OMGT 6683 - Handout 3
Heteroscedasticity

One of the primary assumptions of the regression model is that of homoscedasticity. This assumption states that the variance of the error term of the regression model is the same (constant) for all values of X ( or all observations). Therefore, the regression procedure assumes that the expected variability of each individual observation is the same and assigns the same weight to each observation when minimizing the SSE.
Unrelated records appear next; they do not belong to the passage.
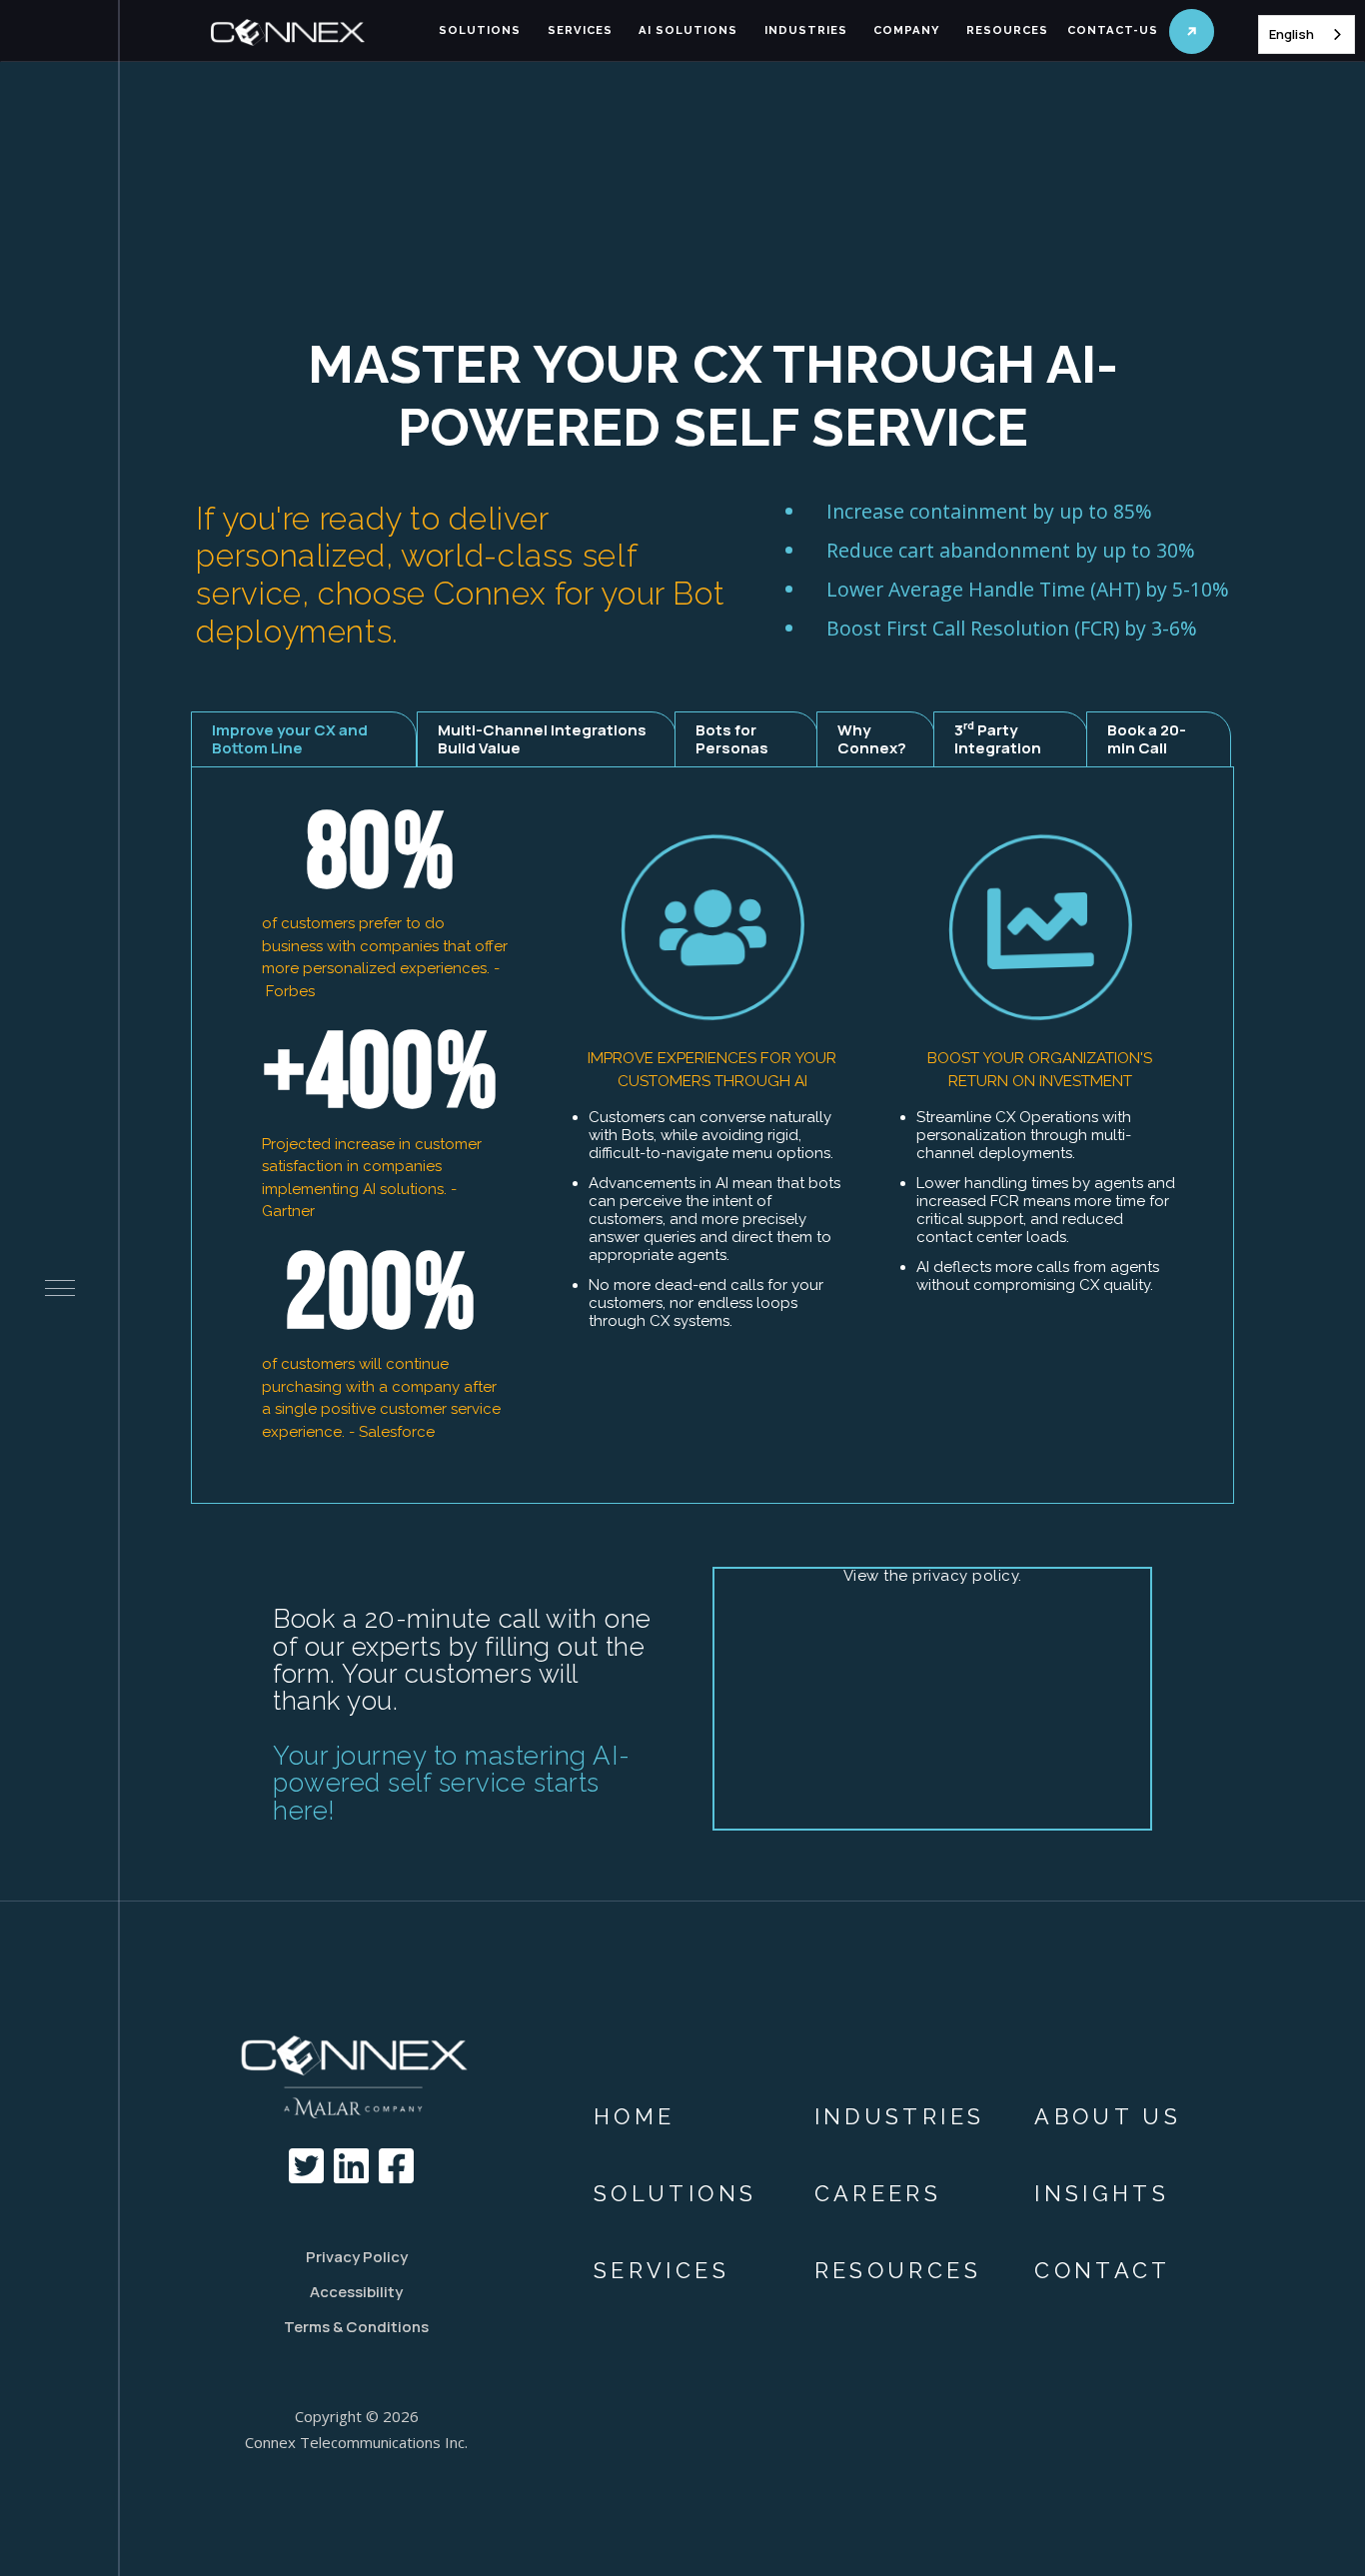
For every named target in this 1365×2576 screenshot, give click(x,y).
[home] (314, 33)
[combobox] (1306, 34)
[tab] (304, 739)
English (1291, 34)
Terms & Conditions (356, 2326)
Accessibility (356, 2291)
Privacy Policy (357, 2256)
If this assumption is violated, heteroscedasticity, or unequal variance is present. If the problem is not corrected, use of the regression results will affect the accuracy of confidence and prediction intervals, as well as the outcome of hypothesis tests. Heteroscedasticity does not affect the unbiasedness of the regression coefficients; however, it does affect standard errors. The latter are larger than they would be under homoscedastic situations, and thus are not as efficient, especially when the sample size is small.
Heteroscedasticity occurs when the response follows a distribution in which the variance is functionally related to the mean. Often, but not always, nonnormality also occurs. In these instances, identification of the distribution of the residuals allows the researcher to transform the data and correct for the problem. Handout 4 gives three common examples of heteroskedasticity plots.

Heteroscedasticity is often observed in cross-sectional studies where, as an example, the variation in consumption expenditures ( C ) grows larger as the level of income (Y) rises. Graphically, this situation looks like graph (c ) on handout 4. The underlying reason is that when we use a sampling method to obtain data, it is possible that the variances of the income subgroups in a population may be different. A common example of this is in the case of sampling across high-income and low-income sections of a city. Historically, the spending behavior of the rich and poor can differ as exhibited by the large and small variances of the consumption variable (C ). Among the high income people, the spending pattern may vary greatly, reflecting their many alternative ways to spend their income, while among the low income people, most income would be spent for daily necessities, thus resulting in a smaller variance.

Sources:

(1)Applied Linear Regression Models, Neter and Wasserman and Kutner, Irwin Publishing, 1983.

(2)Data Analysis Using Regression Models: The Business Perspective, Edward W. Frees, Prentice Hall, 1996.

(3)Regression Analysis: Statistical Modeling of a Response Variable, Freund and Wilson, Academic Press, 1998.